Your tasks
A – In the article on Hawaii's cigarette bill, give the passage between "Across the 132" and "age of 100.", inclusive, again, and switch "smokers" to "tobacco users".
B – Please state how many adult lives the bill in the article on Hawaii's cigarette bill says cigarettes claim in Hawaii each year.

Document section

______________________________

Hawaii Might Ban The Sale Of Cigarettes To Anyone Under 100

AMC

Across the 132 islands that make up Hawaii, there are approximately 1.4 million people. And of those 1.4 million people, about 150,000 are smokers. That, according to the state legislature, is 150,000 too many. In order to do something about that, one legislator has proposed a new law that would outlaw the sale of cigarettes to anyone under the age of 100.

Representative Rich Cregan, who proposed the bill, told the Hawaii Tribune-Herald, “Basically, we essentially have a group who are heavily addicted — in my view, enslaved by a ridiculously bad industry — which has enslaved them by designing a cigarette that is highly addictive, knowing that it’s highly lethal. And, it is.”

The bill, in part, reads, “In Hawaii, cigarettes have caused more preventable disease, death, and disability than any other health issue, each year claiming the lives of more than one thousand four hundred adults and contributing to more than twenty thousand premature deaths of minors.”

Cregan, who is also a physician, asserts that the higher purchasing age has curbed tobacco usage, but not enough. And research shows that most tobacco addictions start young: according to the American Cancer Society, almost 90 percent of cigarette smokers start before they’re 18-years-old.

______________________________

Raw data

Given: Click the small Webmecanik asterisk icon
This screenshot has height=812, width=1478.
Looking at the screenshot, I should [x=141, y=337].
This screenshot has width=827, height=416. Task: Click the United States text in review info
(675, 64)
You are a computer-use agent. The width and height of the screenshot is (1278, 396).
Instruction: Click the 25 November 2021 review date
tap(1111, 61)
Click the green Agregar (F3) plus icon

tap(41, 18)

______________________________

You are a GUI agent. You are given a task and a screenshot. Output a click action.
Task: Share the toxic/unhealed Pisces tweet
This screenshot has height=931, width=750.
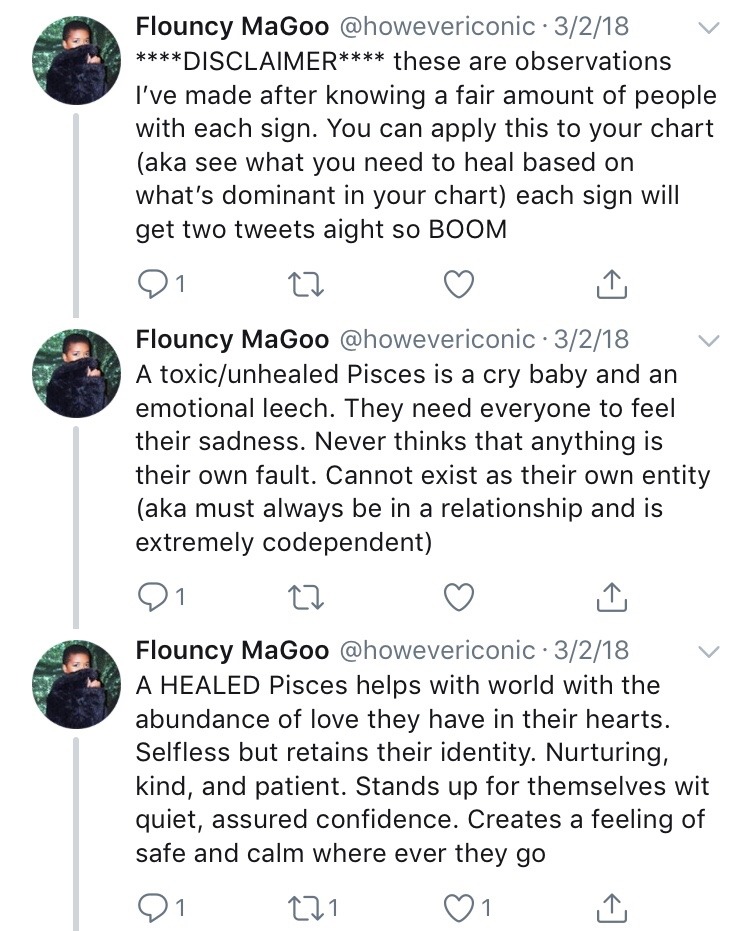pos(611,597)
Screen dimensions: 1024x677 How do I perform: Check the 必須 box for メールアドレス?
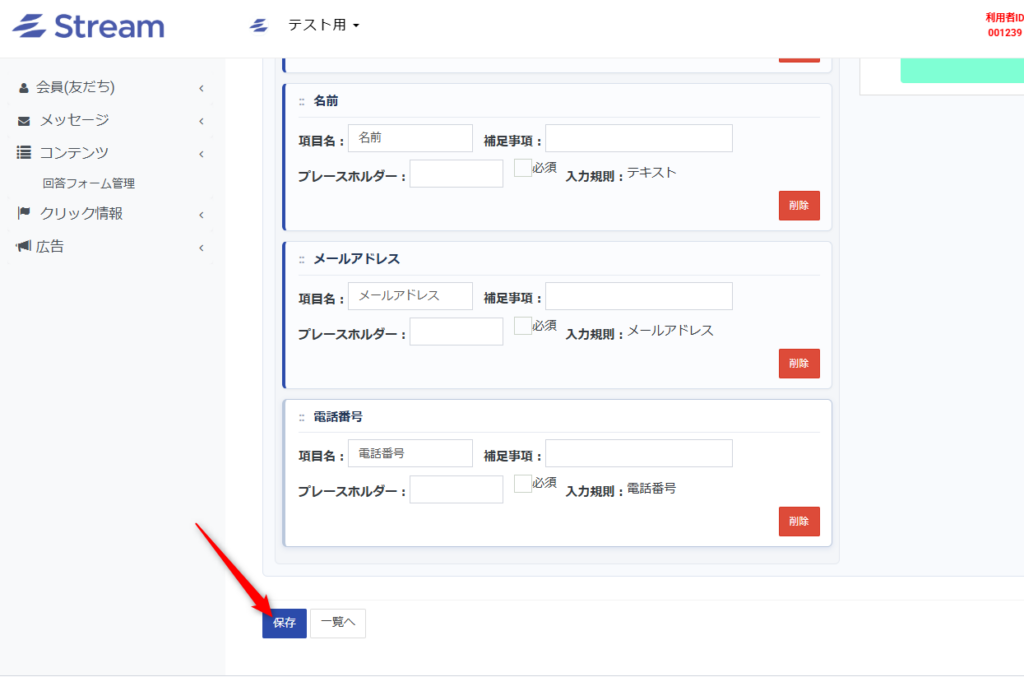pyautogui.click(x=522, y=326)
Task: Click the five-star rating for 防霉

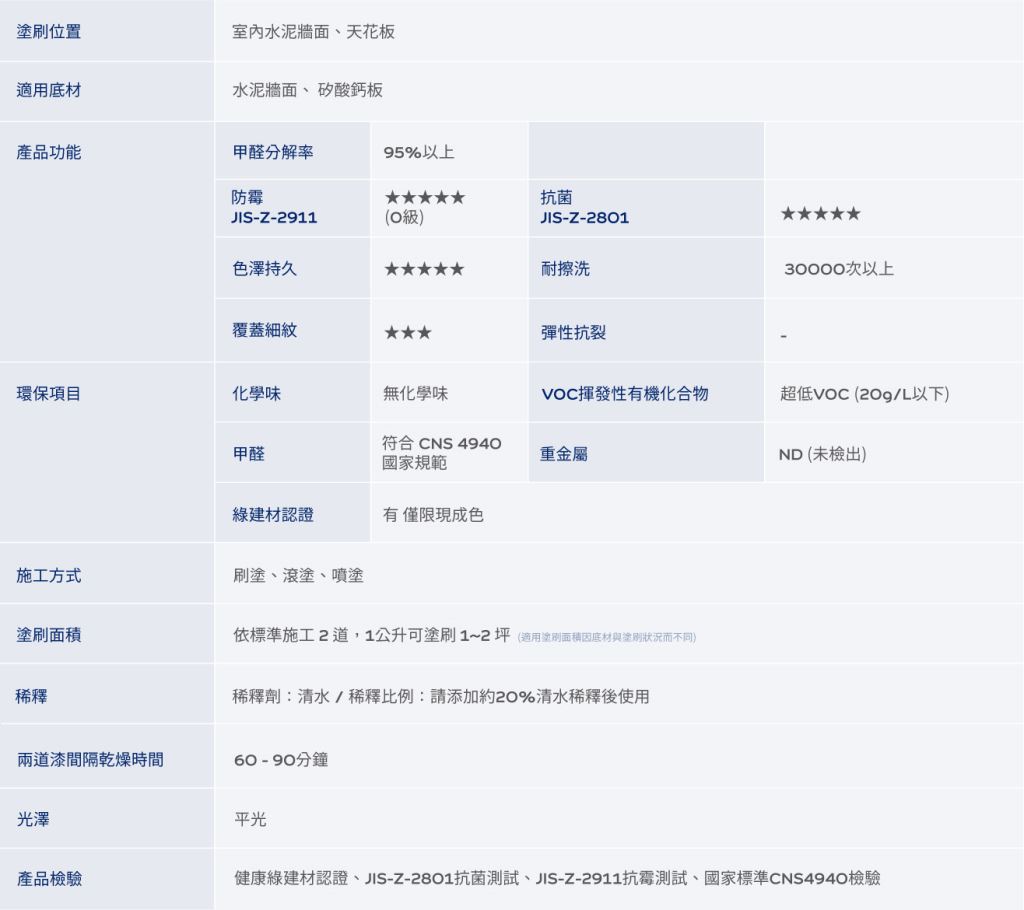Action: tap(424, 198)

______________________________

Expected results
A –
Across the 132 islands that make up Hawaii, there are approximately 1.4 million people. And of those 1.4 million people, about 150,000 are tobacco users. That, according to the state legislature, is 150,000 too many. In order to do something about that, one legislator has proposed a new law that would outlaw the sale of cigarettes to anyone under the age of 100.

B – More than one thousand four hundred adults.